Argo workflow 作为云原生的workflow 引擎被大量应用于CI/CD , 基础设施自动化支持
一般来说按照argo workflow 提供的官方文档可以完成 入门体验,argo workflow依赖的部分镜像,有某些不可描述的原因无法正常访问到,本文记录了笔者在安装和入门过程中踩的坑,以便遇到同样问题的朋友可以快速解决问题。
1 前置条件
要安装argo workflow 前提条件是你要有一套k8s环境。可以是完整的k8s, 如果只本地练习,可以考虑安装一个minikube。
2 安装步骤
2.1 创建namespace
k8s中为了便于资源和服务管理,可以用namespace隔离资源和服务。我们把argo workflow相关的服务都部署到argo这个命名空间,方便后续的操作,查找和维护
kubectl create ns argo
2.2 创建argo workflow基础 服务
kubectl apply -n argo -f https://raw.githubusercontent.com/argoproj/argo-workflows/master/manifests/quick-start-postgres.yaml
下载yaml文件的时候可能会出现超时,我建议网络不好的墙内用户先把这个yaml文件下载下来保存到本地 命名为 quick-start-postgres.yaml
然后通过本地配置文件创建基础服务
kubectl apply -n argo -f quick-start-postgres.yaml
该命令实际上部署了三个主要的argo workflow的基础服务,
argo-server (argo workflow的主服务)
argo-controller (argo workflow接入的controller)

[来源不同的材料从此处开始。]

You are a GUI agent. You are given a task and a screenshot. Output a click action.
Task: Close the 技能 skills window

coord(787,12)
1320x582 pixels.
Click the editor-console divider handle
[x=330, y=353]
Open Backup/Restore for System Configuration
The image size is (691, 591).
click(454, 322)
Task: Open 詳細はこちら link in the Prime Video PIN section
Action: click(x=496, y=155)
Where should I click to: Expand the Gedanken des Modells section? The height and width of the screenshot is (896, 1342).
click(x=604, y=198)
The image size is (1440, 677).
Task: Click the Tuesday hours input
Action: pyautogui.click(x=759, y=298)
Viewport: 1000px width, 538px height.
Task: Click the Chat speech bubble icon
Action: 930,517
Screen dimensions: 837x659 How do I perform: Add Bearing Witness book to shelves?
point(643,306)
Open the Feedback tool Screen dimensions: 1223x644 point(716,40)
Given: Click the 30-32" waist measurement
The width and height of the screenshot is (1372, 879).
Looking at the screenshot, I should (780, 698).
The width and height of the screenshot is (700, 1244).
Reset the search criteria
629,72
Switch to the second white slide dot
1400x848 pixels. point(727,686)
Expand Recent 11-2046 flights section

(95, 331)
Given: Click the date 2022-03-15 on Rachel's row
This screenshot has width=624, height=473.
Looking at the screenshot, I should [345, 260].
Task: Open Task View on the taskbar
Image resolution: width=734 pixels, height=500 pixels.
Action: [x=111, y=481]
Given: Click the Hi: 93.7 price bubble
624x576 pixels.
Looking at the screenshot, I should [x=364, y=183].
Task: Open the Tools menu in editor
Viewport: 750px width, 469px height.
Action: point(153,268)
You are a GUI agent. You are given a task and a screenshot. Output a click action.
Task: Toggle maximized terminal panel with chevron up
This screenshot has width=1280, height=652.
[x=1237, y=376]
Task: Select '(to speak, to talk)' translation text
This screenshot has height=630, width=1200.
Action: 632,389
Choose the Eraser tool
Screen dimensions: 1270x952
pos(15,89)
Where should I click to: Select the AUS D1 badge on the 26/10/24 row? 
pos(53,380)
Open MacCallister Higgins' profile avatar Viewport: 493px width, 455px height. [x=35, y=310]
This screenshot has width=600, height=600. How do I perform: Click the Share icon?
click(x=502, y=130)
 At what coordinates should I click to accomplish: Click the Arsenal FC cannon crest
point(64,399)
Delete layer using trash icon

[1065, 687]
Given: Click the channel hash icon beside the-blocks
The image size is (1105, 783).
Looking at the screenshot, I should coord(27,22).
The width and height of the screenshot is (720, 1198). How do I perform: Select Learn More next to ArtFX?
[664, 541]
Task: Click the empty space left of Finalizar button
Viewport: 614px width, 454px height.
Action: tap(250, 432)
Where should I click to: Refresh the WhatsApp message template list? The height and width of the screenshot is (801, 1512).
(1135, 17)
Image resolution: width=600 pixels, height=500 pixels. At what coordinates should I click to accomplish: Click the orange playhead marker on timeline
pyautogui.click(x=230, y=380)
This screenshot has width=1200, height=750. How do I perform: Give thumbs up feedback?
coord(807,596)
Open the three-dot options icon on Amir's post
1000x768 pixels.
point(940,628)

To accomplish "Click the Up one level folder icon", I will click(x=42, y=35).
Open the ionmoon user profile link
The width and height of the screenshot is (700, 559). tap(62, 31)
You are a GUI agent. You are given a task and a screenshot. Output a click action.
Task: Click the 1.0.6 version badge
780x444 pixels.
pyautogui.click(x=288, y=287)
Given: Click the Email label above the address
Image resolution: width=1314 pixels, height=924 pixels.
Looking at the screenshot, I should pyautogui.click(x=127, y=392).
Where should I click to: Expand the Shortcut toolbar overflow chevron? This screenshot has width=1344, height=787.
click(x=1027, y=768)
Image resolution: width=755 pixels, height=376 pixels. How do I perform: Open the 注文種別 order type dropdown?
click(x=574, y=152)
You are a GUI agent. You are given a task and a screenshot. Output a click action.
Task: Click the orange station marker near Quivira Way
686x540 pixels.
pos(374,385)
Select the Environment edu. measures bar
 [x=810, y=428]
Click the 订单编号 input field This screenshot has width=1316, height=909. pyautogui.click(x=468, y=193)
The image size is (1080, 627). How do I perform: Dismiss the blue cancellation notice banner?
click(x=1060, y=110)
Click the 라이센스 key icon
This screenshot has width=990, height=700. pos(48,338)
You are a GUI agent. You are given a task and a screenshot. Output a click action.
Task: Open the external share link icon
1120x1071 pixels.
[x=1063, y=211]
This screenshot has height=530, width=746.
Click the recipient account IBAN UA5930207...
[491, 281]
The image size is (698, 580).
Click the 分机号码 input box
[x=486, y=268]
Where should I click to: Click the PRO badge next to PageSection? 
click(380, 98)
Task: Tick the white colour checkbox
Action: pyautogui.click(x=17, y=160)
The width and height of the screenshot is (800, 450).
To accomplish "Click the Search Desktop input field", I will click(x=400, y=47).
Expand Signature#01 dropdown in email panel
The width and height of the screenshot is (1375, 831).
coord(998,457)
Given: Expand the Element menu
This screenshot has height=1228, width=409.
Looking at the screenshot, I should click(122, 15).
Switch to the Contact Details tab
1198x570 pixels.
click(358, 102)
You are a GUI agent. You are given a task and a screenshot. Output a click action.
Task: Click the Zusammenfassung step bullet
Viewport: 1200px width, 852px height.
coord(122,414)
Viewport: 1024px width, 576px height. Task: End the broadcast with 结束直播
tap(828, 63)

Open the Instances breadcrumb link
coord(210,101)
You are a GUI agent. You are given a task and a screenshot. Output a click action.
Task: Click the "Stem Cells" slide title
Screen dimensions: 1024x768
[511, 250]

postgresql (argo workflow的元数据存储)
minio (argo workflow的artifactory)
墙内的用户启动会很慢,也可能失败。可以用以下命令查看argo workflow的基础服务状态。
[root@localhost ~]# kubectl get pods -n argo
NAME READY STATUS RESTARTS AGE
argo-server-5854fd8bf9-mh4zp 0/1 Error 0 13d
minio-79b96ccfb8-w6nvk 0/1 Error 5 13d
postgres-6b5c55f477-w7vxm 1/1 Running 1 13d
workflow-controller-66fd66b857-slv9g 0/1 ImagePullBackOff 2 13d
如果发现状态不正常, 可以kubectl describe pod 来查看pod的详细状态。我这里 agro server就error了。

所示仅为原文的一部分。